For the first time the content of the sum of EPA + DHA (mg/g) in muscle tissue (edible biomass) of two species (C. cultriventris and O. eperlanus) has been determined. It turned out, that the content of these PUFAs in the biomass of the Common kilka is almost four times higher than that in European smelt. As noted above, according to the meta-analysis data (Gladyshev et al., 2018), the content of EPA and DHA in fish biomass is most affected by phylogenetic (belonging to a certain taxonomic group) factors, while ecological and morphological factors are only of secondary importance. Considering that European smelt and the Common kilka are quite similar in their ecological and morphological parameters (small pelagic fish feeding mainly on plankton), it is obvious that the observed differences in the content of EPA and DHA result primarily from the phylogenetic component, which confirms the conclusions of the earlier meta-analysis. It should also be noted that the previously studied closely related species of representatives of the families of the kilka and the smelt also had differences in the content of EPA + DHA, coinciding with the trend established in our work: the Pacific herring Clupea harengus pallasi was characterized by values of 4.68–16.8 mg/g (Gladyshev et al., 2007; Huynh and Kitts, 2009), while the rainbow smelt Osmerus mordax was characterized by a lower value of 4.21 mg/g (Cladis et al., 2014).

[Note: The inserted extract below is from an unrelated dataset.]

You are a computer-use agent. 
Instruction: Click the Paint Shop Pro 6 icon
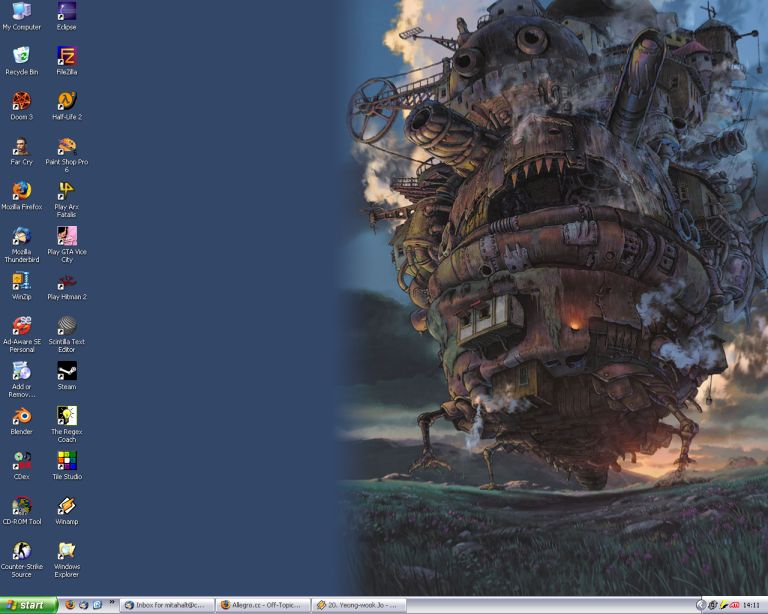pyautogui.click(x=66, y=146)
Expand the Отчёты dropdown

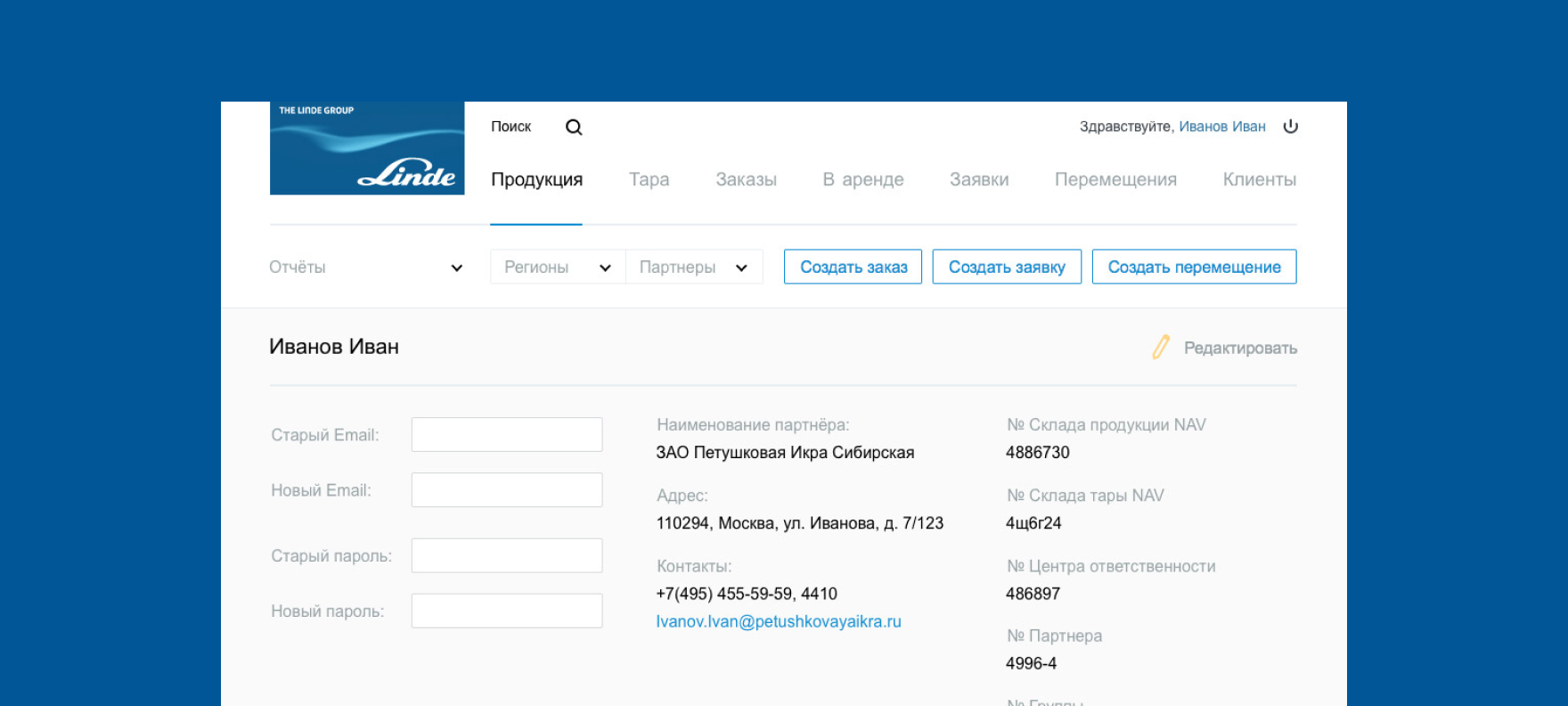tap(366, 267)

It has been repeatedly noted that the creation of artificial reservoirs leads to the formation of new habitats, in particular pelagic zones. However, the formation of new communities in such habitats is often cannot be fully covered by the animal populations of the rivers on which the reservoir was created (Fernando and Holčíck, 1982; Slynko and Kiyashko, 2012). In this case, the alien species play an important role in the creation of a real lentic ecosystem on the base of the lotic one (Kudersky, 1974). In the case of the Rybinsk Reservoir, invasion and even domination of alien species (European smelt at the beginning and then the Common kilka) into the pelagic zone of the reservoir did not lead to serious destructive consequences neither for native species nor for the ecosystem as a whole. The obtained data on the composition of the fatty acids of the invaders showed that the replacement of one alien species with another (smelt with kilka) significantly changed the quality of production of an important link in the trophic web of the reservoir. It is quite obvious that it is necessary to study the impact of these changes on other organisms of aquatic and near-water ecosystems, in particular, the Common kilka consumers.

In recent decades, the assessment of biological production of aquatic ecosystems, including fish production, covers not only its quantity, but also its quality (Taipale et al., 2016; Gladyshev, 2018). The main indicator of fish quality is the content of EPA and DHA in them (Taipale et al., 2016; Gladyshev and Sushchik, 2019). Of course, fish, along with PUFAs, is also a source of other valuable nutrients for humans: proteins (amino acids), trace elements, and vitamins. However, the contribution of fish as a source of protein to the total consumption of plant and animal proteins by humans is only 6% (Tacon and Metian, 2013), while the proportion of fish EPA + DHA in global dietary intake exceeds 97% (Gladyshev et al., 2015b). Therefore, the quality of fish production should be assessed by the content of PUFAs. From this point of view, the Common kilka is a more valuable product for human nutrition than European smelt.